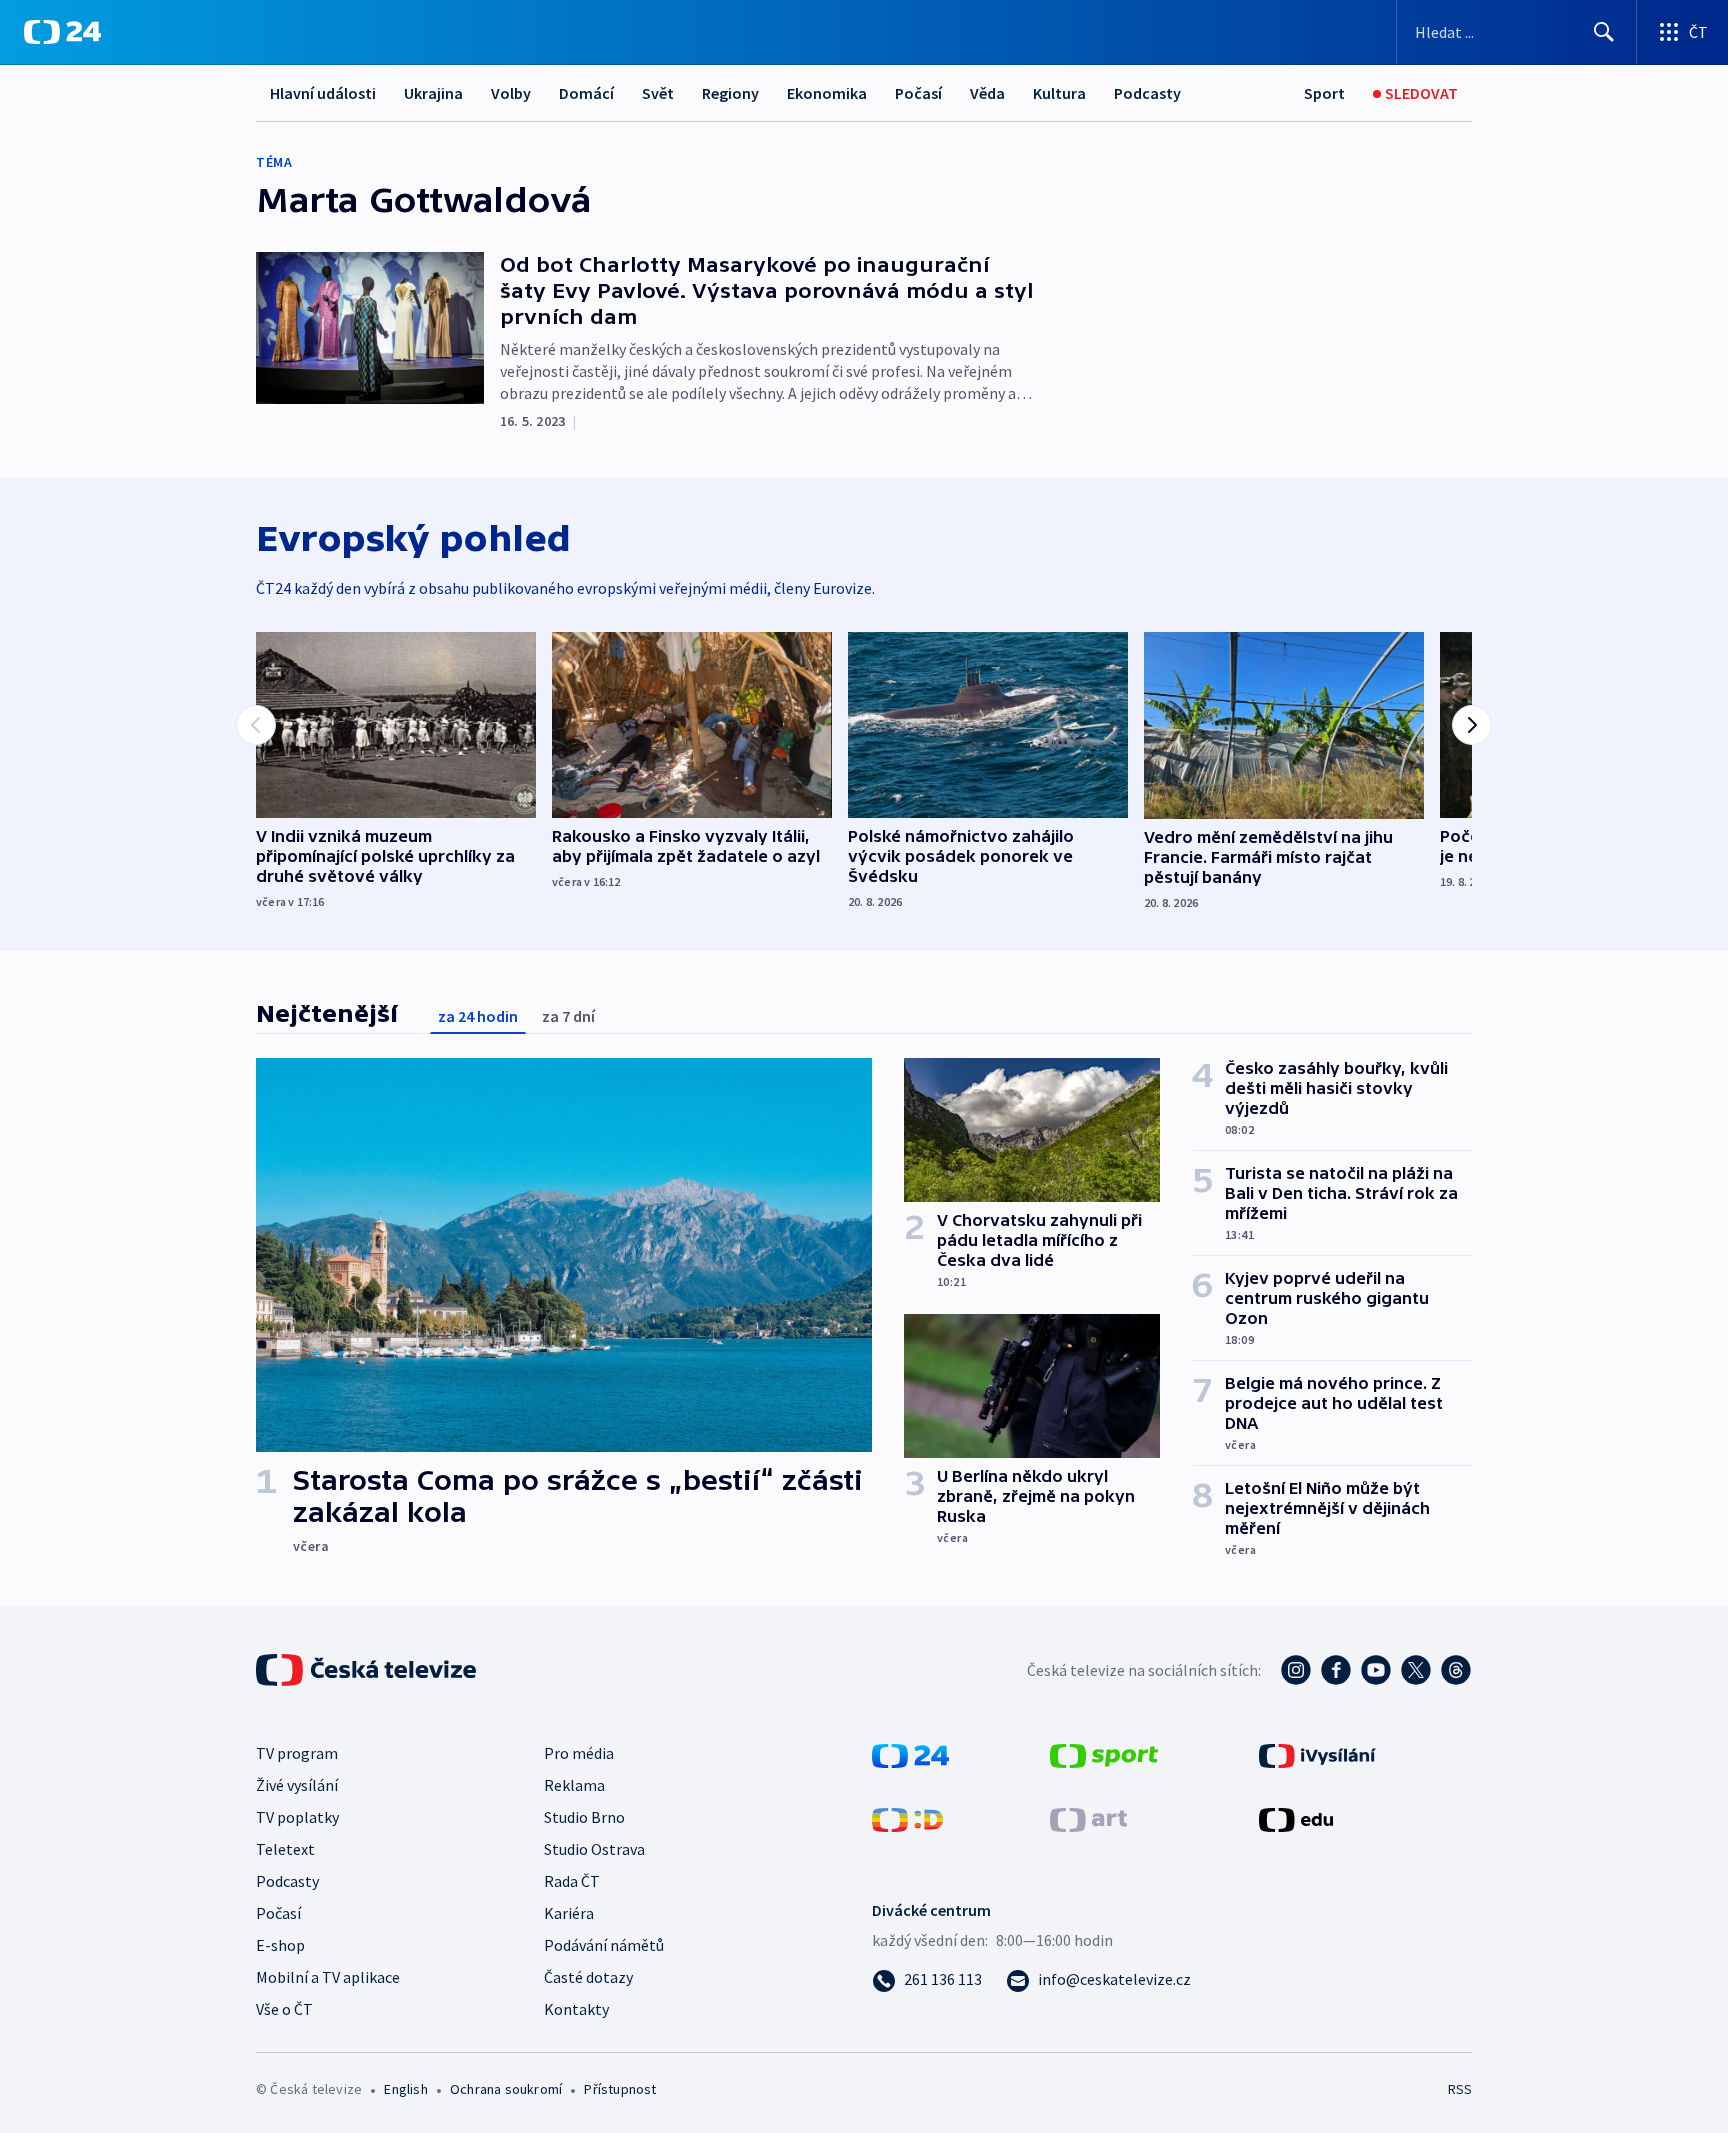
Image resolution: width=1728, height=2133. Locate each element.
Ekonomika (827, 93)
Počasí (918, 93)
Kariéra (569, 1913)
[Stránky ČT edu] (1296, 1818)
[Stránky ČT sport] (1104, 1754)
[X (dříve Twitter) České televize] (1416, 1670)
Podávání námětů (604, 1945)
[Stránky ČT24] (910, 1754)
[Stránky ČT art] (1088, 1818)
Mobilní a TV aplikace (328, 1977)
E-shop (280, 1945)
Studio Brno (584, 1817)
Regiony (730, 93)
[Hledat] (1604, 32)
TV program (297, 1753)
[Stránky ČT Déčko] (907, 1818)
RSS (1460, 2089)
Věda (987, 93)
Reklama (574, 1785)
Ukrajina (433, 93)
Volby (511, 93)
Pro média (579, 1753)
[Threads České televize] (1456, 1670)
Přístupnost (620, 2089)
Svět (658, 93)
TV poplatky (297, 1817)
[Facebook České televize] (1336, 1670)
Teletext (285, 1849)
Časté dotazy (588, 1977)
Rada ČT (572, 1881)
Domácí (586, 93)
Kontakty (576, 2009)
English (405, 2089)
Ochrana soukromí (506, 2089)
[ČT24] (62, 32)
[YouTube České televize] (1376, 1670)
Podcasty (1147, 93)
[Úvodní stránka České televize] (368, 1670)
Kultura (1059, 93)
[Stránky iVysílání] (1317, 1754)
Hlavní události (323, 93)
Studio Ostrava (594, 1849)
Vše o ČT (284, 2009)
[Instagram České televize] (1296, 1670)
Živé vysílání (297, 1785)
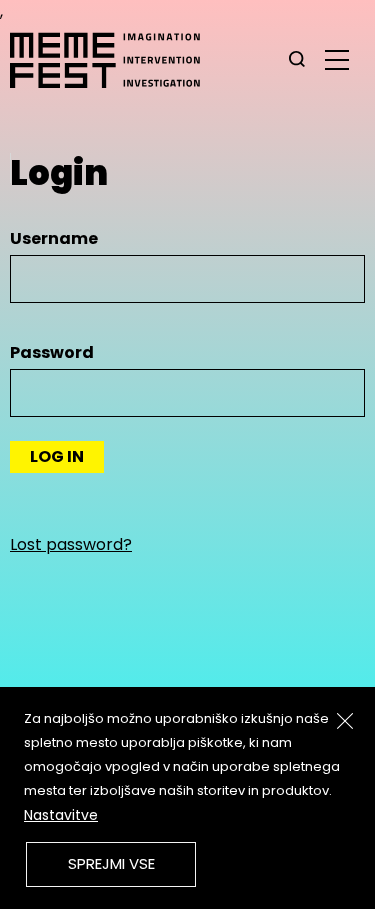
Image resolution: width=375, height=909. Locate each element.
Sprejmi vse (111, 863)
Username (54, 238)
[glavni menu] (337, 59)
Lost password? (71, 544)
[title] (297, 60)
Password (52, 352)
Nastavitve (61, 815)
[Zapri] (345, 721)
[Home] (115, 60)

========

All that is needed is the line containing "Sprejmi vse (111, 863)" and each line after it to the end of the data above, set down exactly.

Sprejmi vse (111, 863)
Username (54, 238)
[glavni menu] (337, 59)
Lost password? (71, 544)
[title] (297, 60)
Password (52, 352)
Nastavitve (61, 815)
[Zapri] (345, 721)
[Home] (115, 60)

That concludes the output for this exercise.